If the interest in the post-digital proofs anything, it is that the usefulness of the digital as a discursive element in analyzing the impact and place of technology in society and culture is waning. Digital technologies on the other hand only grow and proliferate. This raises the question: why do we need or want to discuss matters in terms of a post-digital condition if digital media do not seem to loose ground by far? I look at this issue in the context of art. Here, the digital realm tends to be perceived as screen-based. This tendency is validated by popular approaches in media art, most notably that of Lev Manovich (3). The computer however started out completely ‘screenless’, and today the miniaturization and new applications of digital media bring new forms of ‘screenlessness’ (Van Kranenburg 6). A screen-based analysis and view of art in this context literally glosses over the issues in this area.
A problem here seems to be the visual impermeability or spatial dispersion of the works in question. Rudolph Arnheim offers a possible basis for an overarching theory for a new visuality in his book Visual Thinking (274). Arnheim describes how a non-retinal way of seeing exists in science, where the knowledge of the existence of events, structures and objects often precedes or even constitutes their visibility. By applying this visualizing method to the sculptural use of networks, code art, and conceptualist practices in complex digital environments, I try to, at least in part, include the inherent instability of the works in question in a new view of art in the expanded digital field.
At the same time there is a level of abstraction in all practices of art, including the examples used here, which cannot be described in terms of a visualization derived from scientific knowledge alone. The perceptional model adapted from Arnheim therefore needs additional analytical tools to further explore specific works and practices. This however will not be discussed in this text, but I want to address it in my talk. Expertise in specific fields and sub-fields from both the media art field and the contemporary art field is necessary to complete any picture of art in the expanded field of digital art: the post-digital sphere.
The Bright and Blinding Screen
In her book Where Art Belongs the art writer Chris Kraus puts what she calls ‘digital forms’ in the same realm as video (119). She is but one of many critics and theorists that describe art in the digital realm in terms of the image and the screen (Bourriaud 69; Foster 105; Jameson 110; Krauss 87; Virilio 14; Rancière 18). The manner in which it is described is almost always negative. Computers are described as the present day epitome of Guy Debord’s The Society of the Spectacle, or as problematic because prolific image copy machines.

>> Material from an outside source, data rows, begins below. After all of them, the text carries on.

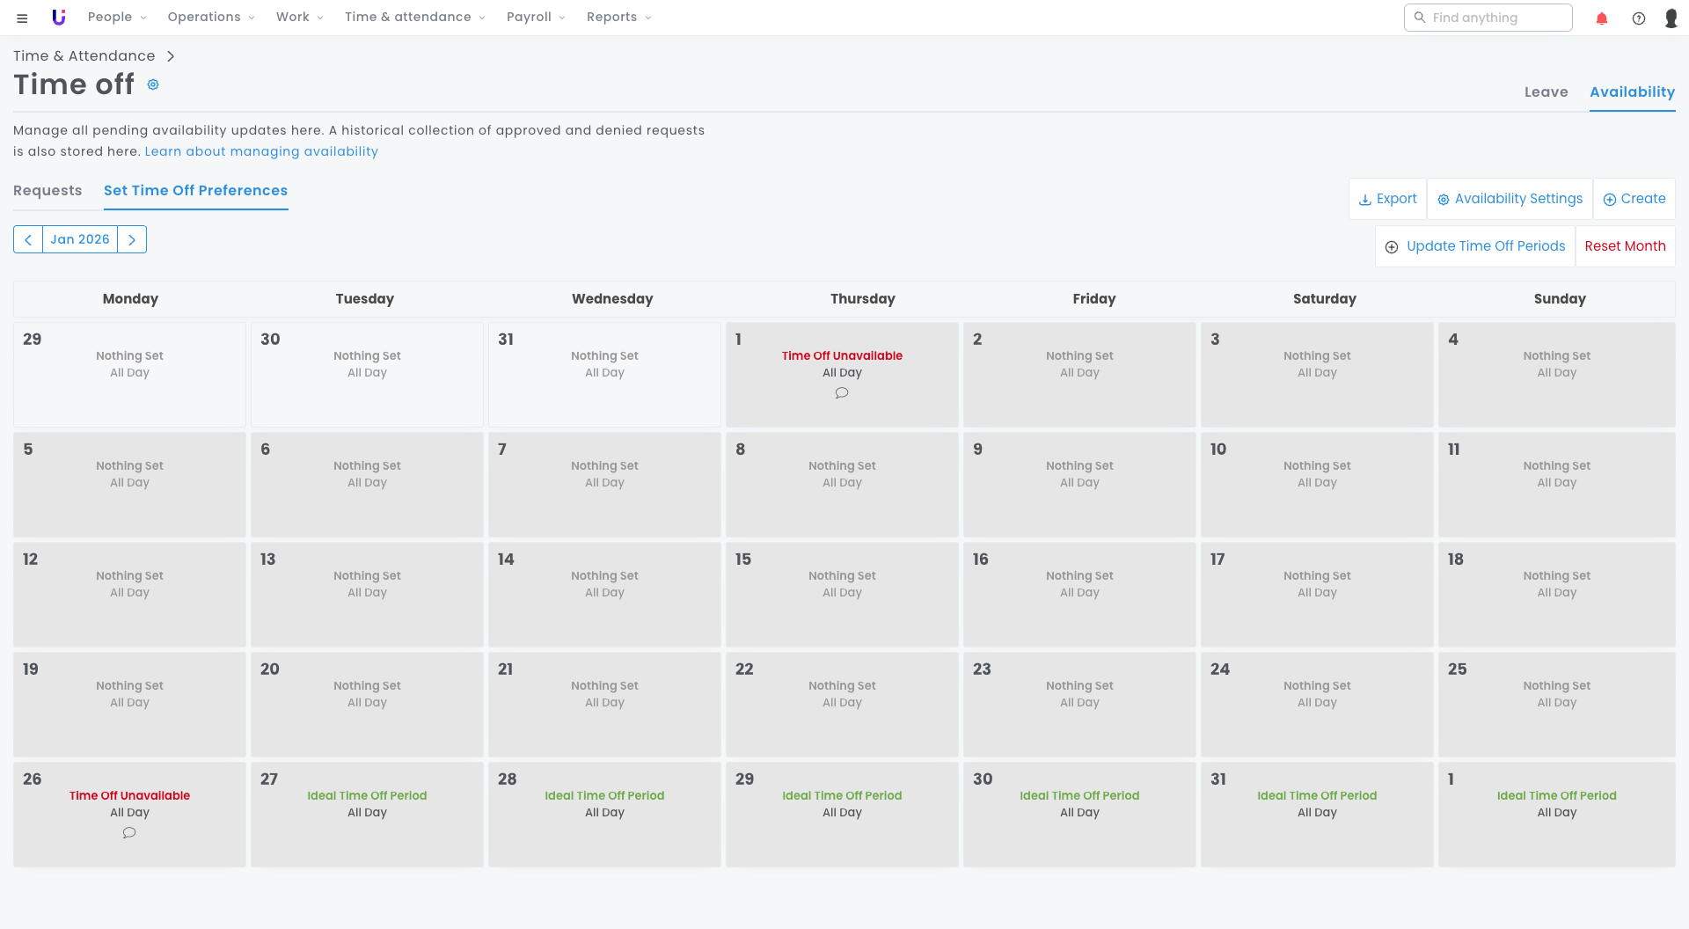Click the settings gear beside Time off
The width and height of the screenshot is (1689, 929).
point(153,84)
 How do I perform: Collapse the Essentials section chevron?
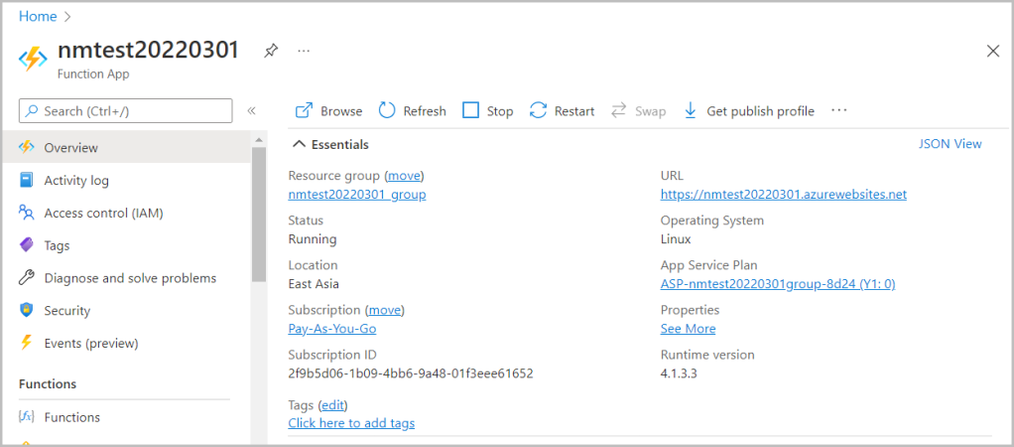pos(300,144)
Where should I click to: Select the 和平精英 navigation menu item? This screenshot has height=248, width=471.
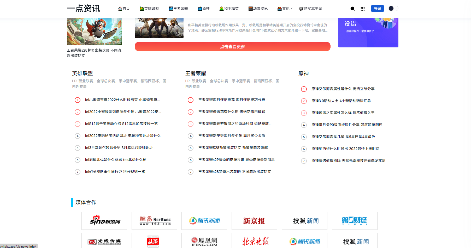tap(229, 9)
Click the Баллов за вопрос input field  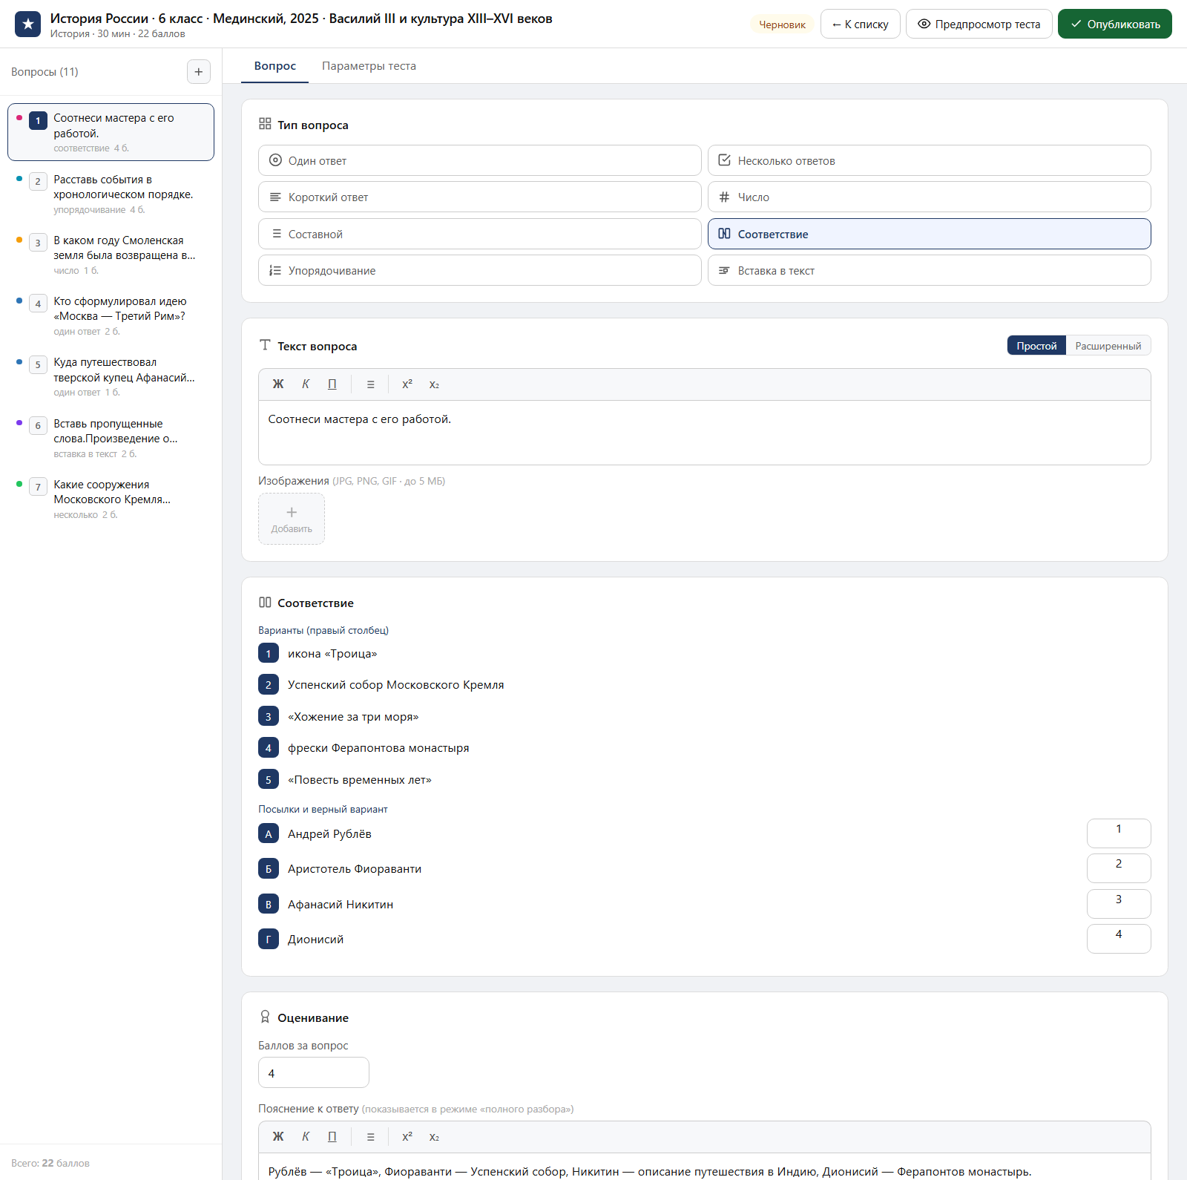tap(314, 1072)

This superficial view of the computer and digital media in general is supported or at least barely countered by influential writers from the media art field. Lev Manovich’s bestseller The Language of New Media describes the computer almost entirely in terms of cinema. Even the chapter called The Operations, after a chapter on screens, solely focuses on image editing and image sequencing (117). In his book The Interface Effect Alexander Galloway starts off with a respectful yet also critical analysis of Manovich’ cinematic approach of new media. Galloway takes his criticism of this approach further by connecting it to another popular approach, that of remediation (20). The theory of remediation draws a straight line from medieval illustrated manuscripts to linear perspective painting to cinema to television and lastly to digital media (Bolter, Grusin 34). The radical transformations brought on by digital technology are explained only by stating it ‘can be more aggressive in its remediation’ (Bolter, Grusin 46). Galloway however observes that, far from remediating a visual language like that of cinema, the computer ‘remediates the very conditions of being itself’ (21). In terms of art practice this means that digital media remediate art as is, with all its complexities and contradictions. Digital media however do so from their own form of Dasein, which comes to be through their design and application.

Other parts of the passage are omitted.